▶ **Exercise**
These records contain pictures, which must be left out; copy exactly the lines from the one with "The width and height of the screenshot is (449, 337)." up to and including the one with "The height and width of the screenshot is (145, 205).".
* * * *
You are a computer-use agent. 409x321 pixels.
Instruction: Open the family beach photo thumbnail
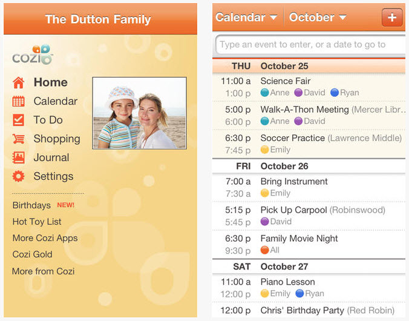click(x=139, y=113)
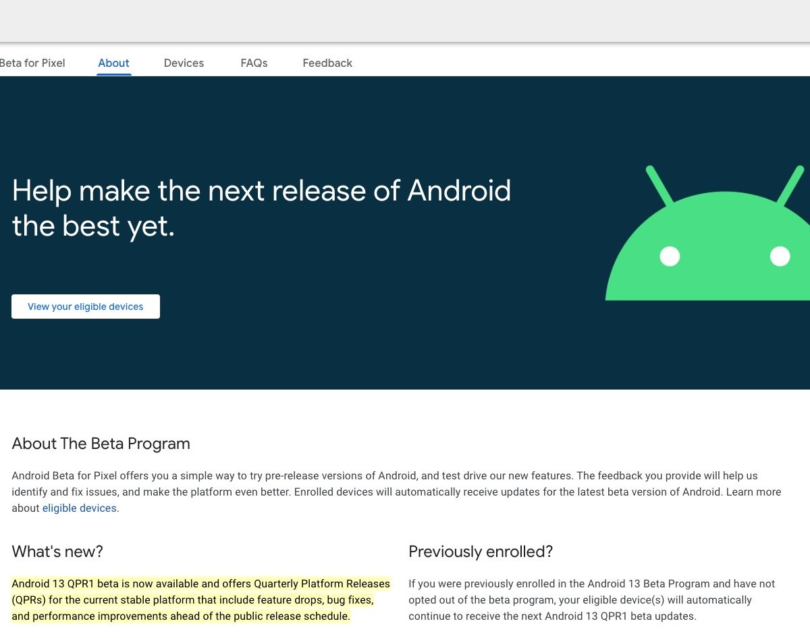810x638 pixels.
Task: Click the 'Help make the next release' headline
Action: pos(261,208)
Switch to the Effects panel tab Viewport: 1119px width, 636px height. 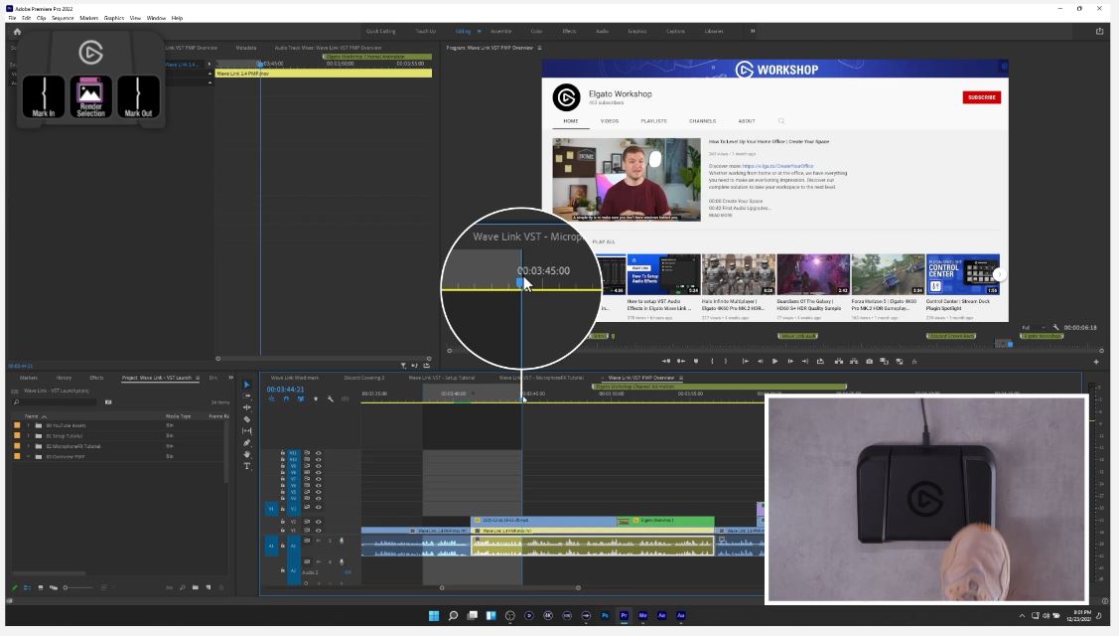click(96, 378)
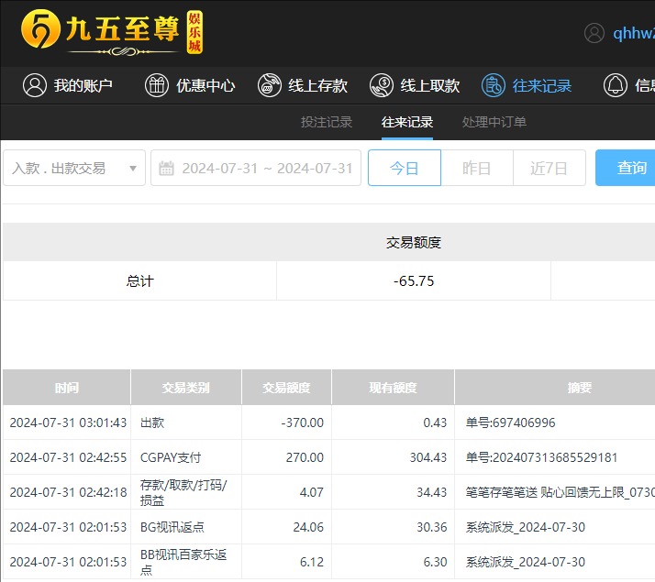This screenshot has width=655, height=582.
Task: Click the 往来记录 records icon
Action: [x=494, y=85]
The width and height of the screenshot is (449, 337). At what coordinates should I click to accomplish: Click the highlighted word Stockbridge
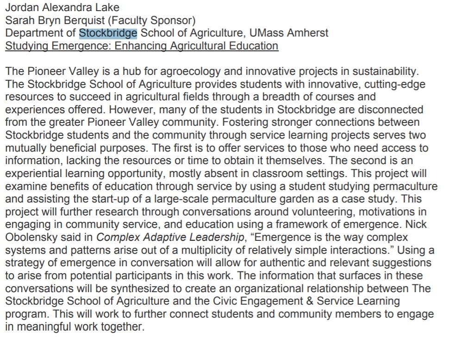(108, 33)
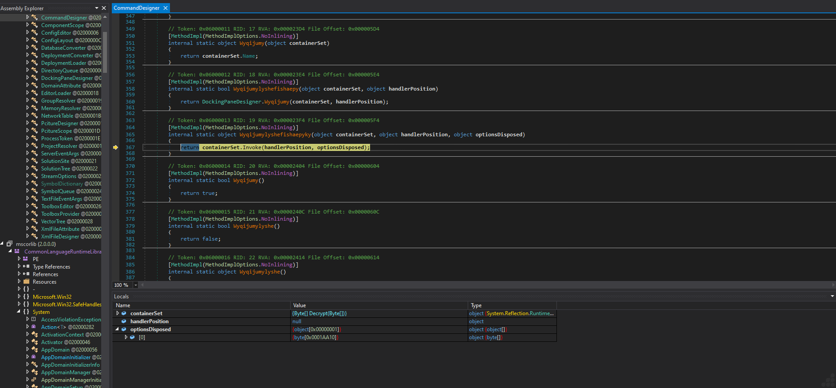
Task: Close the CommandDesigner tab
Action: point(166,8)
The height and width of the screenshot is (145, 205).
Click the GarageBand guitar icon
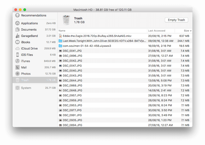click(17, 36)
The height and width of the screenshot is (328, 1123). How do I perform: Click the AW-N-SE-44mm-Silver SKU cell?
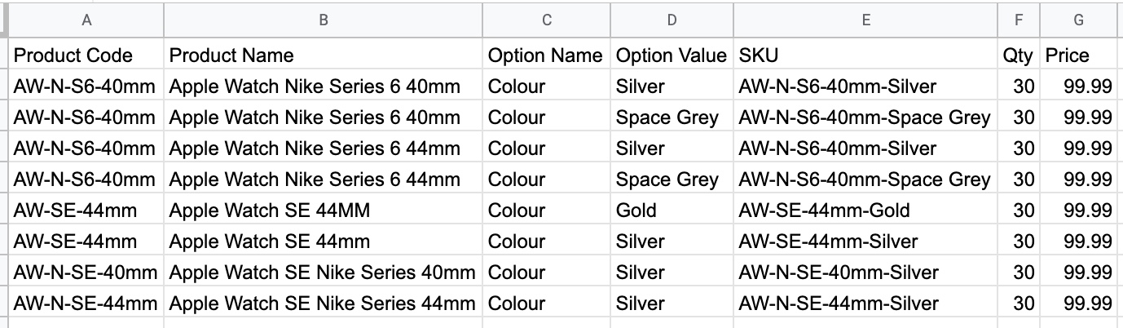click(x=839, y=304)
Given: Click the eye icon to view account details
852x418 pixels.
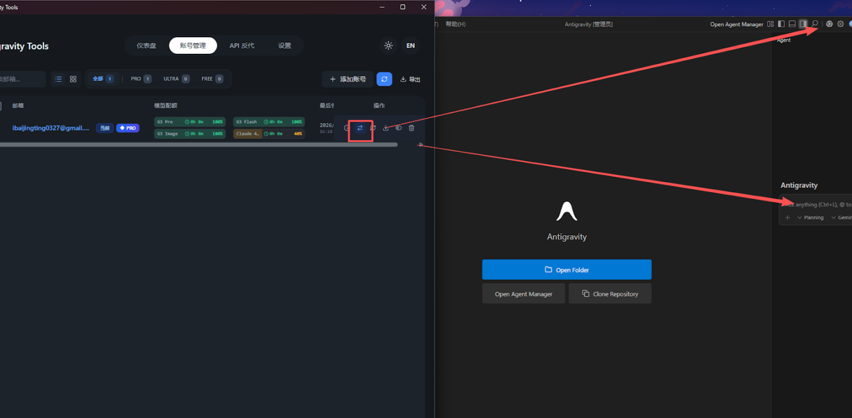Looking at the screenshot, I should coord(398,128).
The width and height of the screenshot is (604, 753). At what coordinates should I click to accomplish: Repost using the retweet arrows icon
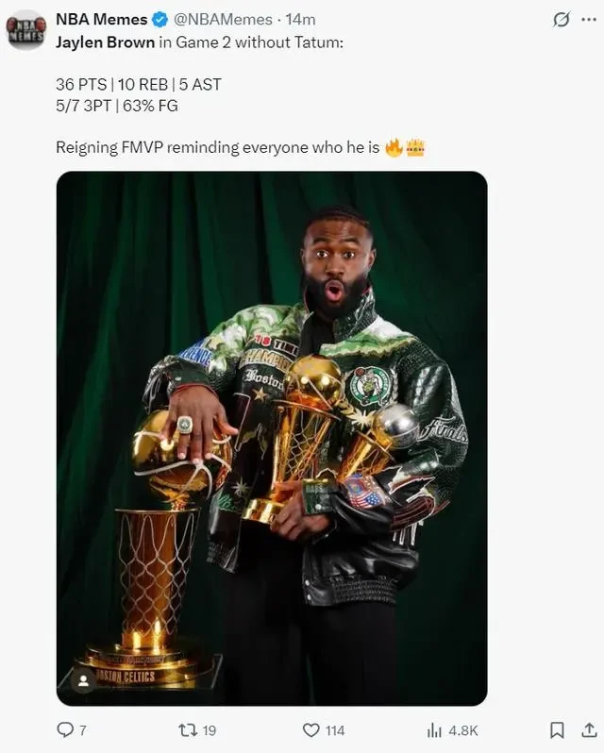188,730
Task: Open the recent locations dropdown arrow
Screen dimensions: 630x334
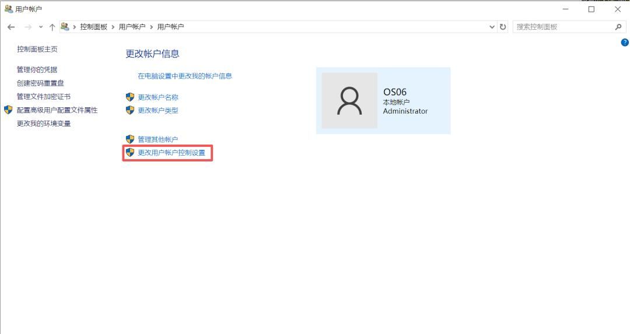Action: (41, 27)
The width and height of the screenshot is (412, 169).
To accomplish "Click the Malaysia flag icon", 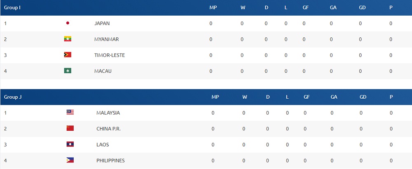I will point(70,113).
* * * *
▶ **Reply**
The width and height of the screenshot is (449, 337). At what coordinates should I click to accomplish: Click the highlighted word Stockbridge
(108, 33)
Task: Close the CommandDesigner tab
Action: point(166,8)
The height and width of the screenshot is (145, 205).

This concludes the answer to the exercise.